Ginger is right that public awareness must happen for the problem to be fixed.
Where she and I disagree is that she doesn't think any legislative solution will be an improvement.
I think we need consumer protection laws for mental health therapies.
I think we need an agency like the FDA, or an expansion of the FDA, to cover talk or behavioral therapies. For purposes of argument, figure we expand the FDA.
Just as, even with the FDA, people can still take various herbal and nutritional supplements, people would still be able to get any talk or behavioral therapy they wanted---so long as it's not demonstrably very dangerous.
What needs to be restricted is the practices that are very dangerous, and the claims made by various facilities. The FDA needs to be able to make therapists comply with standards for what therapies they claim to provide.
Specifically, if a therapist claims to provide a particular kind of proven therapy, like CBT, that therapist should have to have qualifications to provide that therapy or should have to post a disclaimer saying she doesn't have those qualifications.
If a facility or therapist claims to use certain therapies and deliver a certain percentage of results with them, then that facility or therapist had better be making truthful claims---just like the FDA verifies that when you buy a bottle of pills from the pharmacy, what it says on the label is what's really in the bottle.
If a facility or therapist provides unproven therapies exclusively or in addition to the proven ones, they should have to say so. They should have to say if they're unqualified to provide whatever it is. Consumers have a right to know what's in the bottle matches what's on the label.
If they make claims unverified by the FDA, the FDA should have the right to make them post a disclaimer---wherever and to whatever specifications the FDA decides---to protect the consumer.
Children should have consumer protections from ineffective or harmful treatments.
Right now, if your child clearly needs mental health help, then it's child neglect if you don't get them seen to the same as if the kid had an abcess. Child welfare may or may not catch it or pursue it, but they could make a case out of it if they chose.
Problem is, the mental health "help" you get them can be any old kind of snake oil gobbledegook you want.
With an expansion of the FDA, if a relative or a neighbor alleges that a parent is taking their child who clearly needs mental health help and sticking them in something ineffective or harmful---with clear, objective definitions of what works and what doesn't---then child welfare has a clean cut set of criteria for doing an investigation and has some basis to help them evaluate whether a particular child is being abused or neglected.
Another thing this would do is if another family member was seeking custody of the child, the use of harmful treatments if the child was fine, or the use of ineffective treatments or unqualified personnel if the child needed help, would give the other family member some grounds for bringing the case in front of a family court judge.
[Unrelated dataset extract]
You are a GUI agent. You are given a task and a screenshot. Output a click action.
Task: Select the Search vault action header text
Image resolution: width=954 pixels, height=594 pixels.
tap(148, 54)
Then the judge could decide in that kid's individual case how to rule in the custody case. He'd just have a lot more clear, objective information about the treatments happening to the kid if the FDA had authority to do normal consumer protection.
Personally, I think this would have the effect of shutting down these behavior mod facilities because they don't work.
Most of them would shut down through lack of demand if they had to provide the parents with prominent disclaimers written by the FDA saying that they don't work, and if the claims they could make to parents were heavily limited and enforced by the FDA.
The few that would still be able to fill beds in their facilities after the resulting industry shakeout would then be mostly shut down as neighbors and relatives of the kids looked at the disclaimers, looked at the parents, picked up the phone, and called child welfare authorities.
You guys point out that the behavior mod facilities comprise a huge industry. That's true. So did the medicine shows selling tonics like Lydia Pinkhams. So did the processed food industries when they didn't have to tell you what was really in the box or the can. When the FDA was created and got the power to make those folks tell the truth, the medicine show industry went away. Tonics like Lydia Pinkhams disappeared like the dinosaurs or, like Coca Cola, transformed into a relatively harmless soft drink that quit making health claims (and quit including cocaine).
I'm a fiscally conservative, socially libertarian Republican. I hate big government as a "solution" to social problems. I believe the private sector solves most problems much better for most consumers, more quickly, for a much better price.
But I'm not an anarchist.
I believe strong consumer protection laws are a necessary limit on a market economy.
I believe half the problem driving these behavior mod facilities is that the parents believe the claims Programs make.
Parents believe Programs because they are accustomed to the benefits of consumer protection laws in the other parts of their lives and naturally assume that the Programs they send their kids to are regulated in equivalent ways.
Our society moved away from Caveat Emptor a long time ago. People aren't used to thinking that way. There are some good reasons for choosing the present consumer protection system over straight laissez-faire capitalism.
The biggest public policy problem with the Programs, and with mental health care in general, is that we don't subject them to the same kinds of consumer protection laws we apply to most similarly important things.
If consumer protection laws enforced a certain level of truth in advertising and truth in labeling on the Programs, I believe Ginger's public awareness campaign would probably take care of the rest of the problem.